I’m not sure how to explain this more clearly. A person is their own “I”—that “I” is not static, and no matter how hard you try to quarantine second‑order from first‑order, it eventually bleeds through. You can’t put the observer in a separate room. Even when you think you’ve outwitted it, say by handing the work to machines, humans still touched those machines, designed them, calibrated their sensors, and decided what counts as an edge in a computer‑vision model. Their fingerprints are baked into the silicon. Second‑order leak again.

Institutions admit this by saying no system is immune to human bias. But no one unpacks what that means. They leave it as a safety label stuck on the outside of the black box, as if naming the ghost makes it polite.

Someone once tried to paraphrase me:

“So what you’re saying, I think, is this: first‑order and second‑order aren’t two kinds of thinking. They’re two phases of one process, and the process doesn’t have a stable resting state. You observe, you include yourself in what you observed, you observe again with the correction applied, and the correction itself changes you, so you need to include yourself again.”

You can actually just stop at “you observe.” That’s my whole point. The “I” in this equation is always there. You write the words. You write the prompts that steer the AI or the editorial team. You click the camera button. You edit the photo or have it edited according to your desires, and the crop, the color grade, the decision to lighten a shadow under an eye—all of that is the “I” tugging at the fabric.

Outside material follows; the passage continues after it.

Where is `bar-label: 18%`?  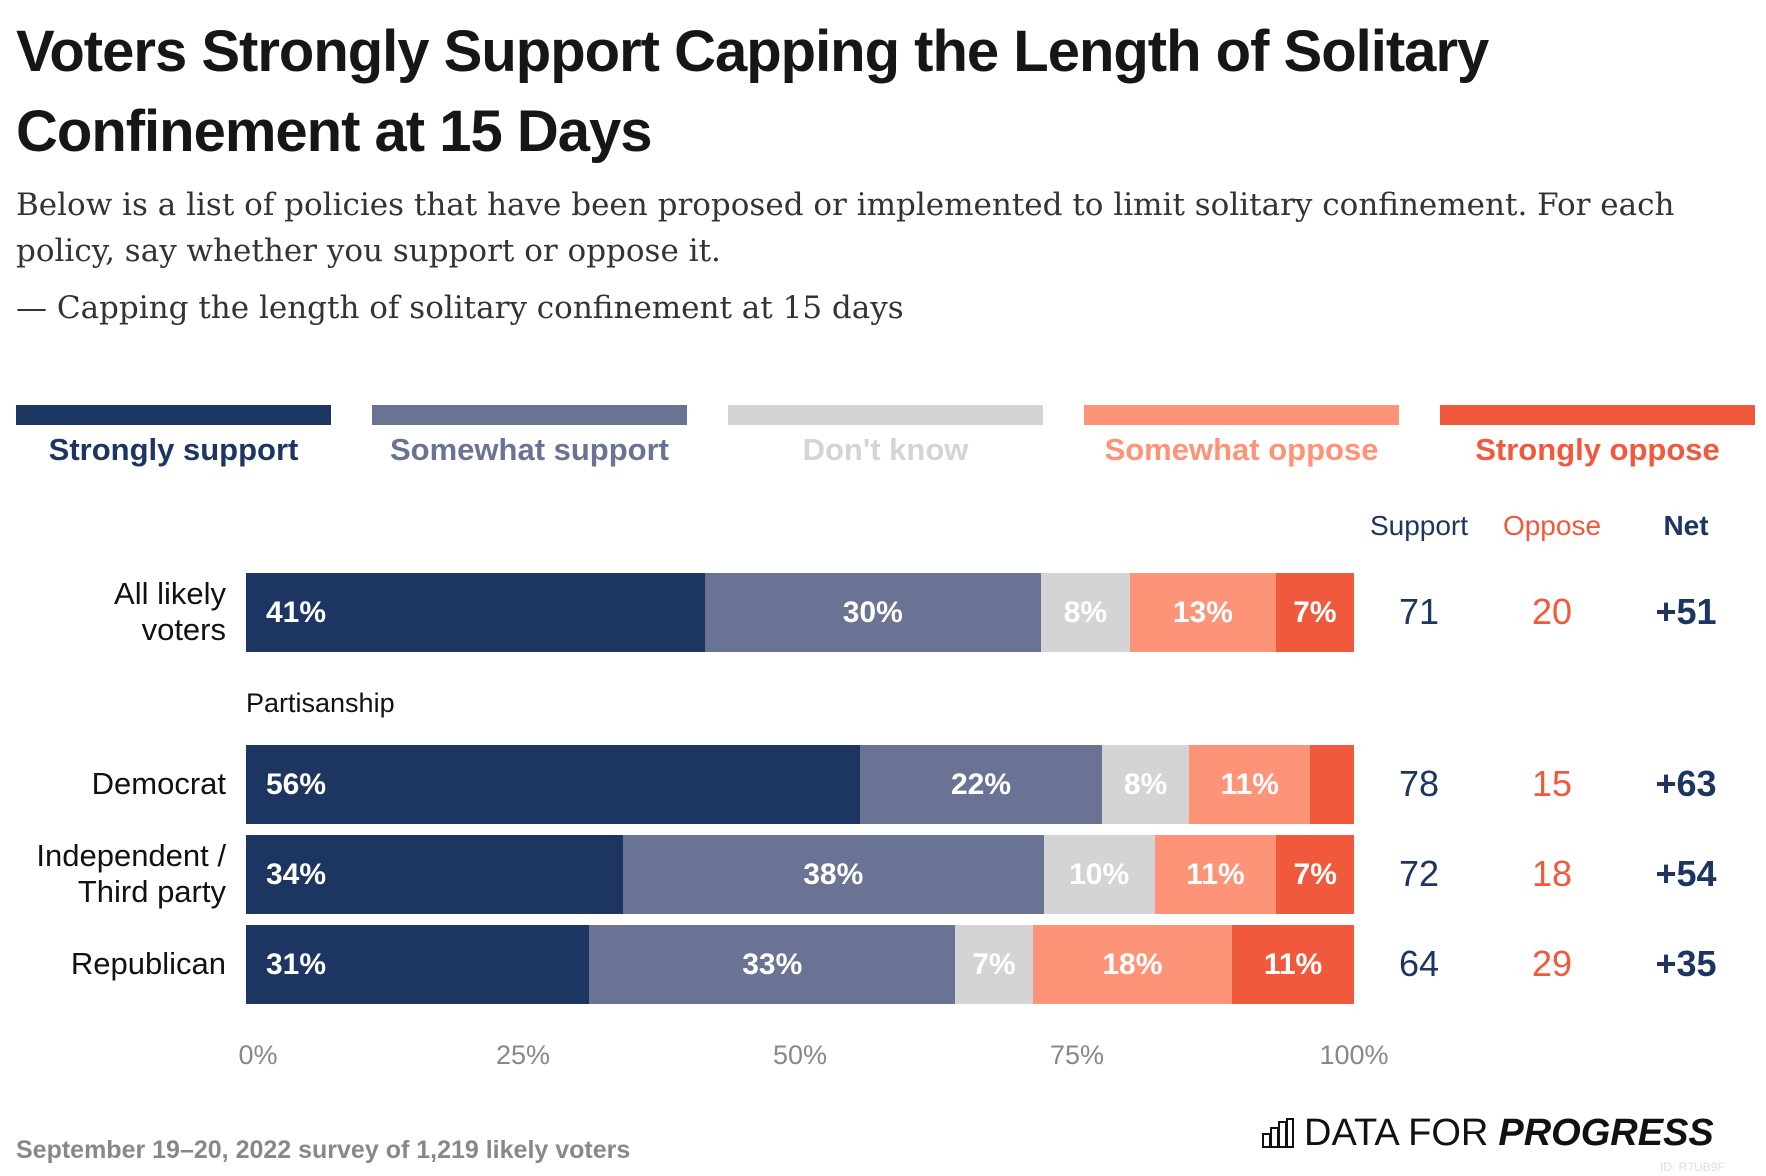 bar-label: 18% is located at coordinates (1132, 964).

And yet, first‑order reality does exist. It is a real thing. Take, for example, the path a lightning bolt chooses to take across the sky. What looks like a decision is physics doing what physics does: stepped leaders groping downward, charge differentials ionizing the air, the least‑resistance route snapping into light and heat without a self‑aware narrator saying here, not there. Or consider how a forest decided to grow and why—a pattern woven from seed rain, mycorrhizal bargains, light gaps, and windfall, no central committee, no architect’s blueprint, just countless local kisses of chemistry and chance. Those are first‑order things. How humans intermingle—the raw fact of who passes whom on a sidewalk, who shares a meal, who trades a rumor—that’s first‑order too, a mesh of observable events we can count and map without ever asking the participants what they think they’re doing.

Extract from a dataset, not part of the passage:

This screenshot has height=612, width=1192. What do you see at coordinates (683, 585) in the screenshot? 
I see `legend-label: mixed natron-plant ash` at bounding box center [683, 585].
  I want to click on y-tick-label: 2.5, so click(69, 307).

Any agent, though, is capable of second‑order systems thinking by the very nature of being an agent. To act is to insert yourself into the system and change it. You cannot pluck a string and pretend your fingers aren’t part of the music. And once you feel that, you can’t stop seeing the “I” that adjusts the frame, the “I” that edits the transcript, the “I” that writes the prompt—always already there, always already steering, even when you believe you’re only observing. That isn’t a flaw. It’s the engine.